▸ EXERCISE DETAILS: Write the next part of the passage comparing how a clash between capital and labor would play out in the United States and in England, starting after its final sentence.

▸ SELECTED EXCERPT:
I am of opinion that this is not so in the United States, owing to the
greater pressure of mass emotion. If, owing to the effects of war
throughout the world, altering the economic conditions of life and the
psychology of peoples, there is a demand for radical alteration in the
conditions of labor within the United States, and for a different
distribution of wealth (as there is bound to be), it is, in the opinion
of many observers, almost certain that these changes will be effected
after a period of greater violence in America than in England. The clash
between capital and labor, they think, will be more direct and more
ruthless in its methods of conflict on both sides. It will not be eased
by the numerous differences of social class, shading off one into the
other, which one finds in a less democratic country like mine, where the
old aristocratic families and the country landowning families, below the
aristocracy, are bound up traditionally with the sentiment of the
agricultural population, and where the middle classes in the cities are
sympathetic on the one hand with the just demands of the wage-earning
crowd, and, on the other hand, by snobbishness, by romanticism, by
intellectual association, and by financial ambitions with the governing,
and moneyed, régime.

▸ INFORMATION SUPPLIED:
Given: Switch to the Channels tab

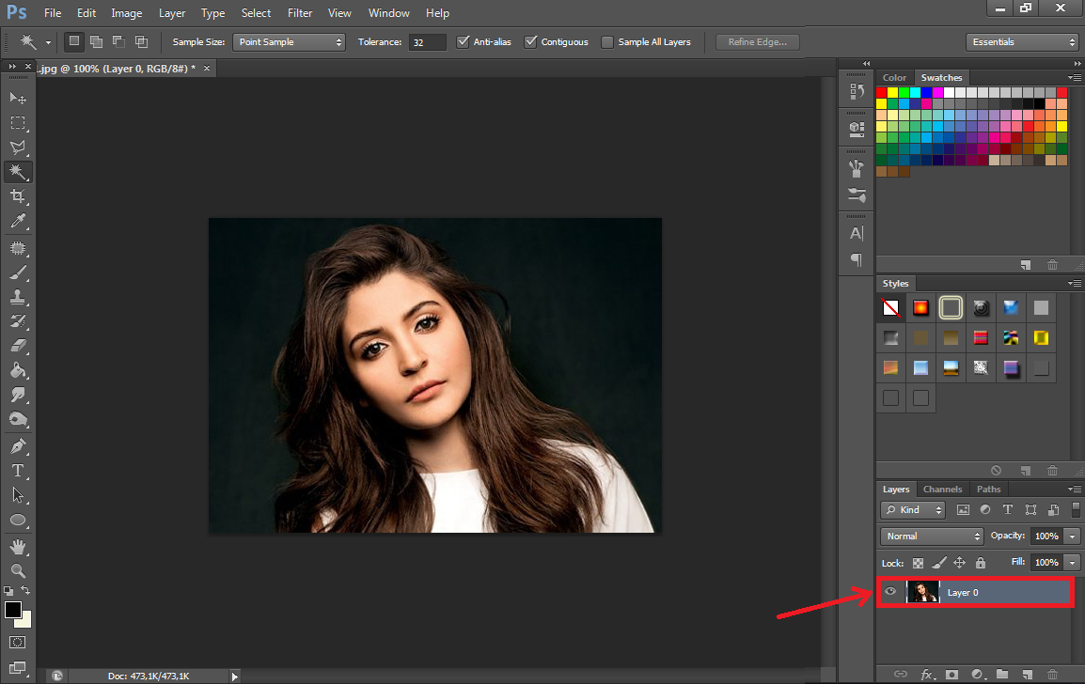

▸ REPLY:
There are students of life in the United States who forecast two
possible ways of development in the future history of the American
people. Neither of them is pleasant to contemplate, and I hope that
neither is true, but I think there is a shade of truth in them, and that
they are sufficiently possible to be considered seriously as dangers
ahead.

The first vision of these minor prophets (and gloomy souls) is a social
revolution in the United States on Bolshevik lines, leading through
civil strife between the forces of the wage-earning classes and the
profit-holding classes to anarchy as fierce, as wild, and as bloody as
that in Russia during the Reign of Terror.

They see Fifth Avenue swept by machine-gun fire, and its rich shops
sacked, and some of its skyscrapers rising in monstrous bonfires to lick
the sky with flames.

They see cities like Pittsburgh, Detroit, and Cleveland in the hands of
revolutionary committees of workmen after wild scenes of pillage and mob
passion.

They see the rich daughters of millionaires stripped of their furs and
their pearls and roughly handled by hordes of angry men, hungry after
long strikes and lockouts, desperate because of a long and undecided
warfare with the strong and organized powers of law and of capital.

Their vision is rather hazy about the outcome of this imaginary civil
war, but of its immense, far-reaching anarchy they have no doubt, with
the certainty that prophets have until the progress of history proves
them to be false.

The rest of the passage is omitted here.